Records:
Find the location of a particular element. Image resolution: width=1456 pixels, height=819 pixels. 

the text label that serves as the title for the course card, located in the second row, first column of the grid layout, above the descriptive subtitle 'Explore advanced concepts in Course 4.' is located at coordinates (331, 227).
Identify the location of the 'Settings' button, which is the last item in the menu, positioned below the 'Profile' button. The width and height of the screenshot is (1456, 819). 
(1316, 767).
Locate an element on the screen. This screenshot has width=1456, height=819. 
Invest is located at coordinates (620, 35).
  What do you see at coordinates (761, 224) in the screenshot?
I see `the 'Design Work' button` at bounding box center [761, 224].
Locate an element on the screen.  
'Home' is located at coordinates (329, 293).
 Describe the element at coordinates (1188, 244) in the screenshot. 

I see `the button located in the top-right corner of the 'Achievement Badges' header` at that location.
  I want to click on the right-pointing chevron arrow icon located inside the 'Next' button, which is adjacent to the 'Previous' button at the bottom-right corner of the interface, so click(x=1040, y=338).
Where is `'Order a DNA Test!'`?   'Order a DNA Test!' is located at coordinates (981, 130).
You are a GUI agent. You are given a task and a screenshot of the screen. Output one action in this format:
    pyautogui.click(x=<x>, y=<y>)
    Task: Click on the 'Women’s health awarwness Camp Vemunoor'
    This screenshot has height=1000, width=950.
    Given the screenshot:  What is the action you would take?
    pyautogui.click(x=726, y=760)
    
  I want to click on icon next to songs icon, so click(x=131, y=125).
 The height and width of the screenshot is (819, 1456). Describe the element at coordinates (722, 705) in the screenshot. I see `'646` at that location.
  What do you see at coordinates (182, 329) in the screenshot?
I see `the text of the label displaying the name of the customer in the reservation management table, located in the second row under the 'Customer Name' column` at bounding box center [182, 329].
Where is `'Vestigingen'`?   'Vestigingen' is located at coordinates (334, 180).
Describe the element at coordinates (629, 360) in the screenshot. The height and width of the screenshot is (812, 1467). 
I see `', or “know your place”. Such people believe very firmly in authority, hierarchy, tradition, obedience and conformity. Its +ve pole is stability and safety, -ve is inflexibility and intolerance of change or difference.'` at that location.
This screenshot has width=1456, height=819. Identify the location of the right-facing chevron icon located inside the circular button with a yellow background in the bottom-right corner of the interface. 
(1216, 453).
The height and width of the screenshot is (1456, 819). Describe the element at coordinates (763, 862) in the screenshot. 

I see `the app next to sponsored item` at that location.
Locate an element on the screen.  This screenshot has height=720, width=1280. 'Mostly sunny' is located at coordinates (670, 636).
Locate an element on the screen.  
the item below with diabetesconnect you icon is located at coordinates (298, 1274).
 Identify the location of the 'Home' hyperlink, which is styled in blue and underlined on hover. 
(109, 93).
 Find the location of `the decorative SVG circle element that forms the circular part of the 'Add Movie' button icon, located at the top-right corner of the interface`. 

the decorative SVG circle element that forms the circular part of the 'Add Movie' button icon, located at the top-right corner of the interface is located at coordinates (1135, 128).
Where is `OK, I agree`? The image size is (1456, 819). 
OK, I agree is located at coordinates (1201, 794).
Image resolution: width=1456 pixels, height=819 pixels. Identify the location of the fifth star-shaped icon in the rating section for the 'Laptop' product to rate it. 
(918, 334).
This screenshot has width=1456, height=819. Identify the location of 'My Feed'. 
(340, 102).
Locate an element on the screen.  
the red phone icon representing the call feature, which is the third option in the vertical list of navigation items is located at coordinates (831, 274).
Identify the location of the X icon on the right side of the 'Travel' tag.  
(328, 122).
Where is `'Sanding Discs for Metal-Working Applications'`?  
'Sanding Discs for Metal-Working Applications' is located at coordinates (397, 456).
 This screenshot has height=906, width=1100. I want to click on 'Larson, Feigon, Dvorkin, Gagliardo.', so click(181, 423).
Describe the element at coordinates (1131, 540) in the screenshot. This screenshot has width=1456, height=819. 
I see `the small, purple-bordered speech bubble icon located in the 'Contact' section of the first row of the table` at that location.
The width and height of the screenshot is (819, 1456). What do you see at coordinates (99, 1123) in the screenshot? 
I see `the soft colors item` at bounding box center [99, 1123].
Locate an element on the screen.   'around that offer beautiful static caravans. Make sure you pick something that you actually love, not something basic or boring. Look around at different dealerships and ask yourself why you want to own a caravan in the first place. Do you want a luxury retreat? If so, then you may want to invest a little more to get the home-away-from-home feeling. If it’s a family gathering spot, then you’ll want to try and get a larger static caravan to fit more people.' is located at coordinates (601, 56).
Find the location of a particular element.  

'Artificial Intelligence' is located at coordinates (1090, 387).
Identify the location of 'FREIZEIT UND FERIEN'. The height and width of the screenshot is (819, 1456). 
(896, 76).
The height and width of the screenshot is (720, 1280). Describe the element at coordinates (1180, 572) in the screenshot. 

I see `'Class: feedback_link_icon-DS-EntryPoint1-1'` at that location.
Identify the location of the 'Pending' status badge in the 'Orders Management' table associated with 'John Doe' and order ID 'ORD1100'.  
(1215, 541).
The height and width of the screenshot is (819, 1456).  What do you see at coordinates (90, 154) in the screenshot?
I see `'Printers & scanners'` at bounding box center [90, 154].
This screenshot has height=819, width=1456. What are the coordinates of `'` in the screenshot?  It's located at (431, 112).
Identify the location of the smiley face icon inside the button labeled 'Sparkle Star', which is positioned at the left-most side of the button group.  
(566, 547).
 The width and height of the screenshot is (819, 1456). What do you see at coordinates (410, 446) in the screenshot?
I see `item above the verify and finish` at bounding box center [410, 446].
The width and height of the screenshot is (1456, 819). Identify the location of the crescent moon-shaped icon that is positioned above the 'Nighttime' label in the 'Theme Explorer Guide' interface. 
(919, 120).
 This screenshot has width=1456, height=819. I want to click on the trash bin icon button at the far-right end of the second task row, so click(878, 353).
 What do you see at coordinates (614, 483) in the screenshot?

## REQUIRED WORK:
Rewrite all the rows above with every "Locate an element on the screen" replaced by "Find an element on the screen", keeping everything else as it is.

## RESULT OF THE EXERCISE:
Find the location of a particular element. Image resolution: width=1456 pixels, height=819 pixels. 

the text label that serves as the title for the course card, located in the second row, first column of the grid layout, above the descriptive subtitle 'Explore advanced concepts in Course 4.' is located at coordinates (331, 227).
Identify the location of the 'Settings' button, which is the last item in the menu, positioned below the 'Profile' button. The width and height of the screenshot is (1456, 819). 
(1316, 767).
Find an element on the screen. This screenshot has width=1456, height=819. 
Invest is located at coordinates (620, 35).
  What do you see at coordinates (761, 224) in the screenshot?
I see `the 'Design Work' button` at bounding box center [761, 224].
Find an element on the screen.  
'Home' is located at coordinates (329, 293).
 Describe the element at coordinates (1188, 244) in the screenshot. 

I see `the button located in the top-right corner of the 'Achievement Badges' header` at that location.
  I want to click on the right-pointing chevron arrow icon located inside the 'Next' button, which is adjacent to the 'Previous' button at the bottom-right corner of the interface, so click(x=1040, y=338).
Where is `'Order a DNA Test!'`?   'Order a DNA Test!' is located at coordinates (981, 130).
You are a GUI agent. You are given a task and a screenshot of the screen. Output one action in this format:
    pyautogui.click(x=<x>, y=<y>)
    Task: Click on the 'Women’s health awarwness Camp Vemunoor'
    This screenshot has height=1000, width=950.
    Given the screenshot:  What is the action you would take?
    pyautogui.click(x=726, y=760)
    
  I want to click on icon next to songs icon, so click(x=131, y=125).
 The height and width of the screenshot is (819, 1456). Describe the element at coordinates (722, 705) in the screenshot. I see `'646` at that location.
  What do you see at coordinates (182, 329) in the screenshot?
I see `the text of the label displaying the name of the customer in the reservation management table, located in the second row under the 'Customer Name' column` at bounding box center [182, 329].
Where is `'Vestigingen'`?   'Vestigingen' is located at coordinates (334, 180).
Describe the element at coordinates (629, 360) in the screenshot. The height and width of the screenshot is (812, 1467). 
I see `', or “know your place”. Such people believe very firmly in authority, hierarchy, tradition, obedience and conformity. Its +ve pole is stability and safety, -ve is inflexibility and intolerance of change or difference.'` at that location.
This screenshot has width=1456, height=819. Identify the location of the right-facing chevron icon located inside the circular button with a yellow background in the bottom-right corner of the interface. 
(1216, 453).
The height and width of the screenshot is (1456, 819). Describe the element at coordinates (763, 862) in the screenshot. 

I see `the app next to sponsored item` at that location.
Find an element on the screen.  This screenshot has height=720, width=1280. 'Mostly sunny' is located at coordinates (670, 636).
Find an element on the screen.  
the item below with diabetesconnect you icon is located at coordinates (298, 1274).
 Identify the location of the 'Home' hyperlink, which is styled in blue and underlined on hover. 
(109, 93).
 Find the location of `the decorative SVG circle element that forms the circular part of the 'Add Movie' button icon, located at the top-right corner of the interface`. 

the decorative SVG circle element that forms the circular part of the 'Add Movie' button icon, located at the top-right corner of the interface is located at coordinates (1135, 128).
Where is `OK, I agree`? The image size is (1456, 819). 
OK, I agree is located at coordinates (1201, 794).
Image resolution: width=1456 pixels, height=819 pixels. Identify the location of the fifth star-shaped icon in the rating section for the 'Laptop' product to rate it. 
(918, 334).
This screenshot has width=1456, height=819. Identify the location of 'My Feed'. 
(340, 102).
Find an element on the screen.  
the red phone icon representing the call feature, which is the third option in the vertical list of navigation items is located at coordinates (831, 274).
Identify the location of the X icon on the right side of the 'Travel' tag.  
(328, 122).
Where is `'Sanding Discs for Metal-Working Applications'`?  
'Sanding Discs for Metal-Working Applications' is located at coordinates (397, 456).
 This screenshot has height=906, width=1100. I want to click on 'Larson, Feigon, Dvorkin, Gagliardo.', so click(181, 423).
Describe the element at coordinates (1131, 540) in the screenshot. This screenshot has width=1456, height=819. 
I see `the small, purple-bordered speech bubble icon located in the 'Contact' section of the first row of the table` at that location.
The width and height of the screenshot is (819, 1456). What do you see at coordinates (99, 1123) in the screenshot? 
I see `the soft colors item` at bounding box center [99, 1123].
Find an element on the screen.   'around that offer beautiful static caravans. Make sure you pick something that you actually love, not something basic or boring. Look around at different dealerships and ask yourself why you want to own a caravan in the first place. Do you want a luxury retreat? If so, then you may want to invest a little more to get the home-away-from-home feeling. If it’s a family gathering spot, then you’ll want to try and get a larger static caravan to fit more people.' is located at coordinates (601, 56).
Find the location of a particular element.  

'Artificial Intelligence' is located at coordinates (1090, 387).
Identify the location of 'FREIZEIT UND FERIEN'. The height and width of the screenshot is (819, 1456). 
(896, 76).
The height and width of the screenshot is (720, 1280). Describe the element at coordinates (1180, 572) in the screenshot. 

I see `'Class: feedback_link_icon-DS-EntryPoint1-1'` at that location.
Identify the location of the 'Pending' status badge in the 'Orders Management' table associated with 'John Doe' and order ID 'ORD1100'.  
(1215, 541).
The height and width of the screenshot is (819, 1456).  What do you see at coordinates (90, 154) in the screenshot?
I see `'Printers & scanners'` at bounding box center [90, 154].
This screenshot has height=819, width=1456. What are the coordinates of `'` in the screenshot?  It's located at (431, 112).
Identify the location of the smiley face icon inside the button labeled 'Sparkle Star', which is positioned at the left-most side of the button group.  
(566, 547).
 The width and height of the screenshot is (819, 1456). What do you see at coordinates (410, 446) in the screenshot?
I see `item above the verify and finish` at bounding box center [410, 446].
The width and height of the screenshot is (1456, 819). Identify the location of the crescent moon-shaped icon that is positioned above the 'Nighttime' label in the 'Theme Explorer Guide' interface. 
(919, 120).
 This screenshot has width=1456, height=819. I want to click on the trash bin icon button at the far-right end of the second task row, so click(878, 353).
 What do you see at coordinates (614, 483) in the screenshot?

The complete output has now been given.